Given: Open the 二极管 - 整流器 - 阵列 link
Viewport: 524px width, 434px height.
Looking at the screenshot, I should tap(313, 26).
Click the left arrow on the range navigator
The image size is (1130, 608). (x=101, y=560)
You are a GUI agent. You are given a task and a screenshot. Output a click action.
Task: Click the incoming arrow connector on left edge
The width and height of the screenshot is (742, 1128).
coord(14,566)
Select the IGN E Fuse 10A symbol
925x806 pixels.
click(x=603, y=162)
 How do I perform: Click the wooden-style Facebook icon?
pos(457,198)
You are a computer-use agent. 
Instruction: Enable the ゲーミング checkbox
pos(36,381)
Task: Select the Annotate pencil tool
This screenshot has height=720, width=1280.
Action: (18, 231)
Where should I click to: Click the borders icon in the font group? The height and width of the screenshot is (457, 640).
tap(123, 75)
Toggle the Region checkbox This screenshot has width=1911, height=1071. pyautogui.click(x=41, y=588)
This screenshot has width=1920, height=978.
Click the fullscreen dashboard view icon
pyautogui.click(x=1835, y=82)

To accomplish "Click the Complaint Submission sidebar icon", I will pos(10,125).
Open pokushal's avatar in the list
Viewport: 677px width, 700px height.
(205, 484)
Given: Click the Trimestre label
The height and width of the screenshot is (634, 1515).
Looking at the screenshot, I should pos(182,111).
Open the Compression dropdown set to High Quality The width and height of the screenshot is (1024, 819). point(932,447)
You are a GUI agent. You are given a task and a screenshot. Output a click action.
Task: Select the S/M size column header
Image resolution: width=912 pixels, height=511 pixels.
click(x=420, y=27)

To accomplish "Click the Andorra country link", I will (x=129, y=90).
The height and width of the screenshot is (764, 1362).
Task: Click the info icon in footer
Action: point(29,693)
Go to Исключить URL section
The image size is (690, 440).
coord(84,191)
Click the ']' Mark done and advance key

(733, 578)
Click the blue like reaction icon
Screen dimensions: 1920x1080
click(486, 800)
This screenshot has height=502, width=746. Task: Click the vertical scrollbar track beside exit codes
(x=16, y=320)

Assigned task :: Word for word, retype each record.

Output of the exercise ::
Given: Open the 二极管 - 整流器 - 阵列 link
Viewport: 524px width, 434px height.
Looking at the screenshot, I should tap(313, 26).
Click the left arrow on the range navigator
The image size is (1130, 608). (x=101, y=560)
You are a GUI agent. You are given a task and a screenshot. Output a click action.
Task: Click the incoming arrow connector on left edge
The width and height of the screenshot is (742, 1128).
coord(14,566)
Select the IGN E Fuse 10A symbol
925x806 pixels.
click(x=603, y=162)
 How do I perform: Click the wooden-style Facebook icon?
pos(457,198)
You are a computer-use agent. 
Instruction: Enable the ゲーミング checkbox
pos(36,381)
Task: Select the Annotate pencil tool
This screenshot has height=720, width=1280.
Action: (18, 231)
Where should I click to: Click the borders icon in the font group? The height and width of the screenshot is (457, 640).
tap(123, 75)
Toggle the Region checkbox This screenshot has width=1911, height=1071. pyautogui.click(x=41, y=588)
This screenshot has width=1920, height=978.
Click the fullscreen dashboard view icon
pyautogui.click(x=1835, y=82)

To accomplish "Click the Complaint Submission sidebar icon", I will pos(10,125).
Open pokushal's avatar in the list
Viewport: 677px width, 700px height.
(205, 484)
Given: Click the Trimestre label
The height and width of the screenshot is (634, 1515).
Looking at the screenshot, I should pos(182,111).
Open the Compression dropdown set to High Quality The width and height of the screenshot is (1024, 819). point(932,447)
You are a GUI agent. You are given a task and a screenshot. Output a click action.
Task: Select the S/M size column header
Image resolution: width=912 pixels, height=511 pixels.
click(x=420, y=27)

To accomplish "Click the Andorra country link", I will (x=129, y=90).
The height and width of the screenshot is (764, 1362).
Task: Click the info icon in footer
Action: point(29,693)
Go to Исключить URL section
The image size is (690, 440).
coord(84,191)
Click the ']' Mark done and advance key

(733, 578)
Click the blue like reaction icon
Screen dimensions: 1920x1080
click(486, 800)
This screenshot has height=502, width=746. Task: Click the vertical scrollbar track beside exit codes
(x=16, y=320)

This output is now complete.